Interview Design

AI-Proof Technical Interview Questions: What Still Works in 2026

ClarityHire Team(Editorial)2026-06-096 min read

The problem with "AI-proof"

Strictly speaking, no interview question is AI-proof. A determined candidate with a second monitor and a fast typist can launder almost any answer through an LLM. The realistic goal is not impossibility — it is unfavorable economics: questions where the cost of using AI well is higher than the cost of just answering.

When AI use stops being a shortcut, it stops being a problem. The patterns below are the ones we see hold up across our own assessment library and across customer interview loops in 2026.

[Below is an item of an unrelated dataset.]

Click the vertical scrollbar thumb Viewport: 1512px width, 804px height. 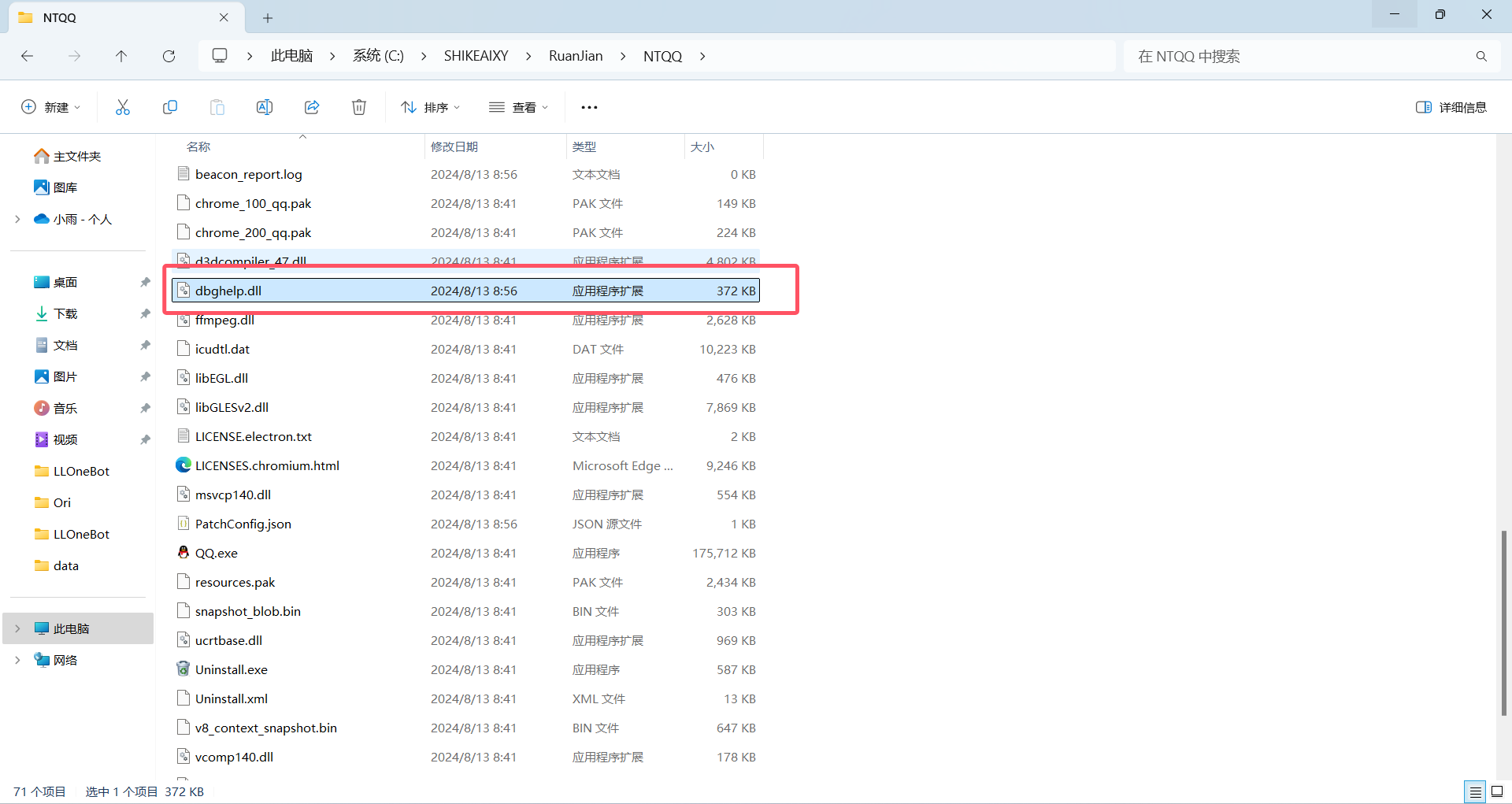coord(1503,622)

Pattern 1: Anchor every question in a piece of code the candidate must read first

A standalone prompt — "write a function that does X" — is in the training set. A prompt that depends on 80 lines of code the candidate has never seen is not.

Concrete shape:

Give a small repo or file (40–200 lines).
Ask a question whose answer requires understanding that specific code: "what would happen if two requests hit processOrder concurrently with the same order id?"
Then ask for a fix.

An LLM with no view of the file can guess a generic answer. A candidate who has read the code can give a specific one. The gap between the two is the signal.

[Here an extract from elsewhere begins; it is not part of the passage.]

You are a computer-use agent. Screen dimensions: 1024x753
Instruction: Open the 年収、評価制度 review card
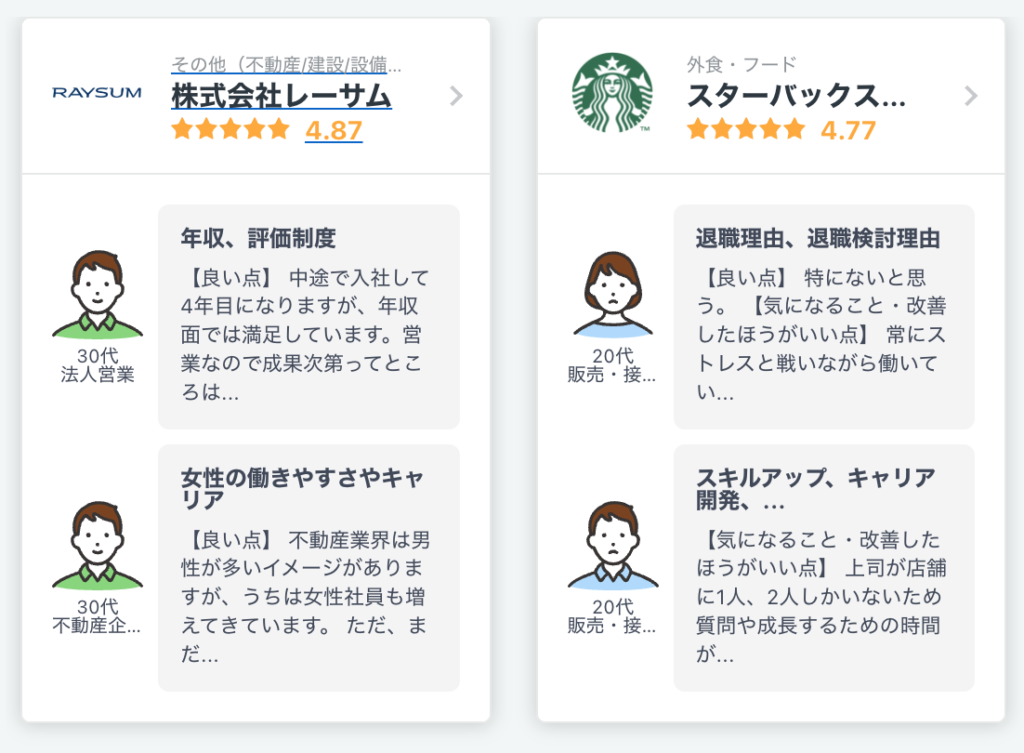pos(309,317)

This is the same logic behind the fix-the-codebase format, applied to question wording rather than question format.

Pattern 2: Ambiguous requirements that punish premature coding

LLMs are trained to produce confident, complete-looking solutions. They are bad at sitting with ambiguity. Questions that reward asking clarifying questions before writing code naturally select against AI pasting.

Example prompt: "We want to add a 'mark as favorite' feature to our notes app. Walk me through how you'd build it."

A senior engineer asks: per-user or global? Sync across devices? Order preserved? What happens when a note is deleted? Each clarifying question is signal. An AI-pasted answer skips straight to a favorites table schema and never surfaces a single tradeoff.

Score the number of meaningful clarifications before code, not just the code. This is the same principle behind a system design rubric that doesn't reward buzzwords — both penalize confident-sounding but context-blind answers.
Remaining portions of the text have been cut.